Task requirements: Turn the entries from the line with "You are a GUI" up to and including the line with "tap(786, 887)" into a two-column CSV with the columns instruction and action. Give one row per entry, with its text and its answer each in a single quoted field, line breaks replaced by spaces, and pictures left out.

Provided data:
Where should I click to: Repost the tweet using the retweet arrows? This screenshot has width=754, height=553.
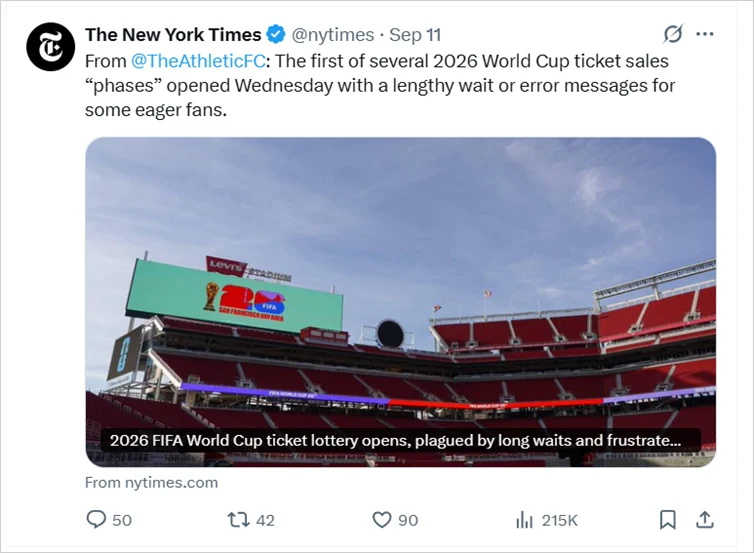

--

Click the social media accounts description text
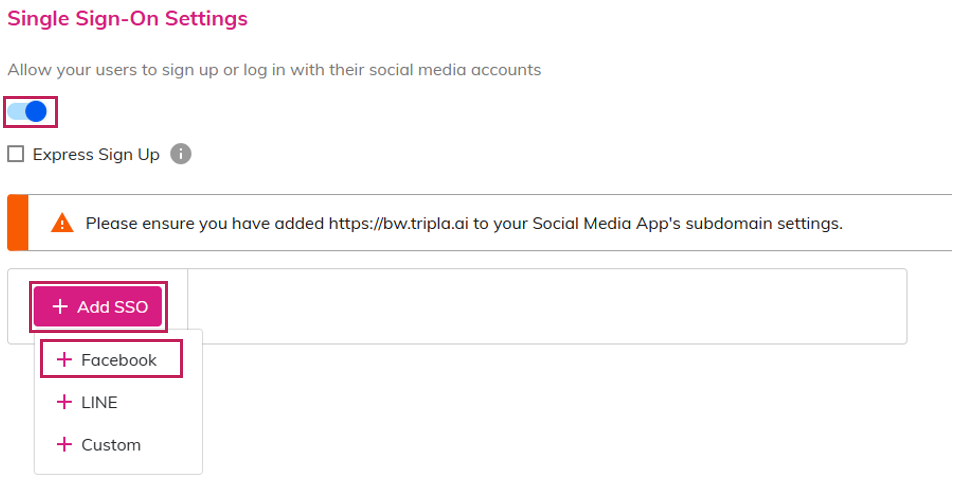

---

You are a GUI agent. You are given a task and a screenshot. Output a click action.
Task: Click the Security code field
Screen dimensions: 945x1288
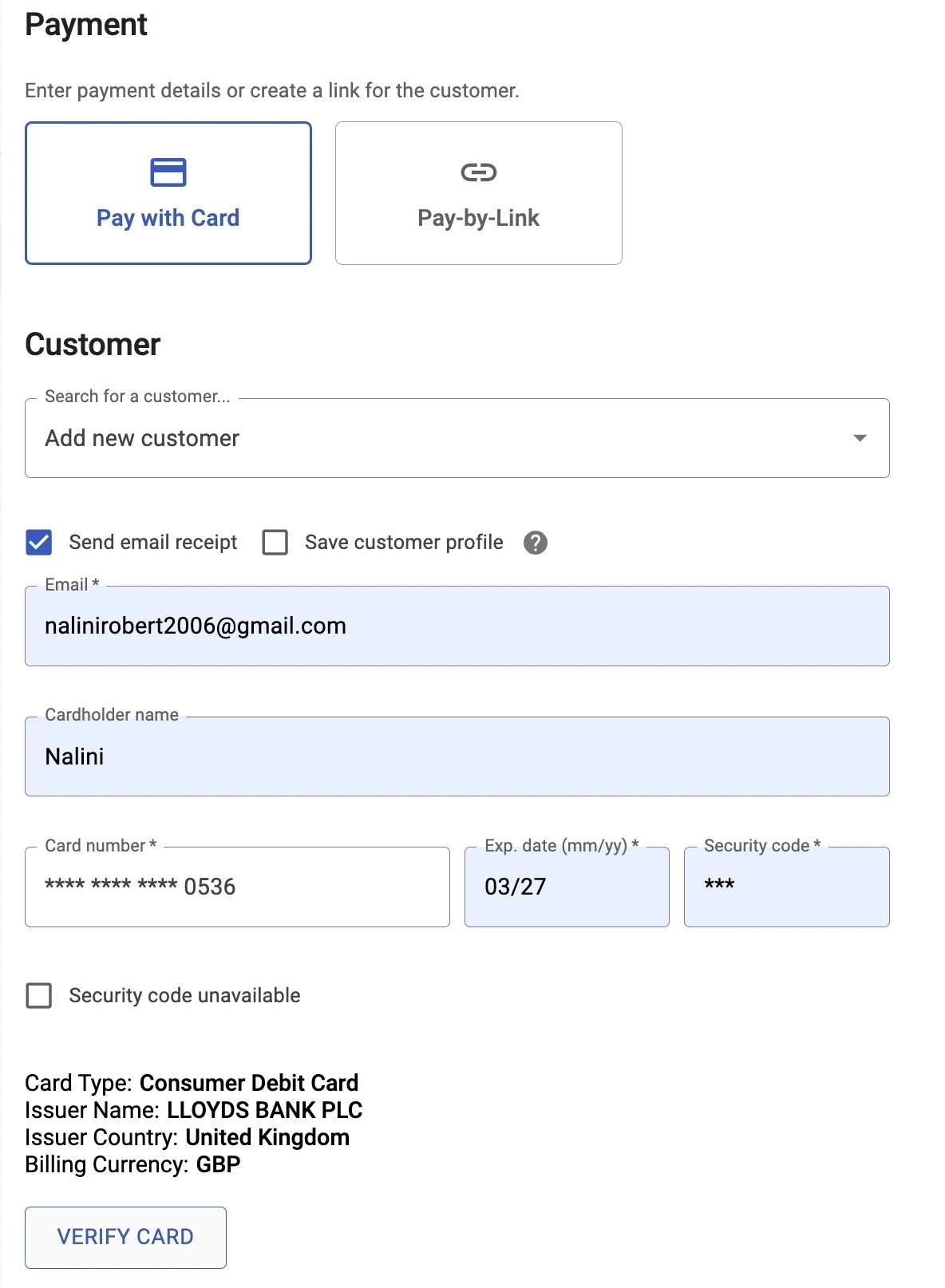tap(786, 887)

Written answer:
instruction,action
"You are a GUI agent. You are given a task and a screenshot. Output a click action. Task: Click the Security code field Screen dimensions: 945x1288","tap(786, 887)"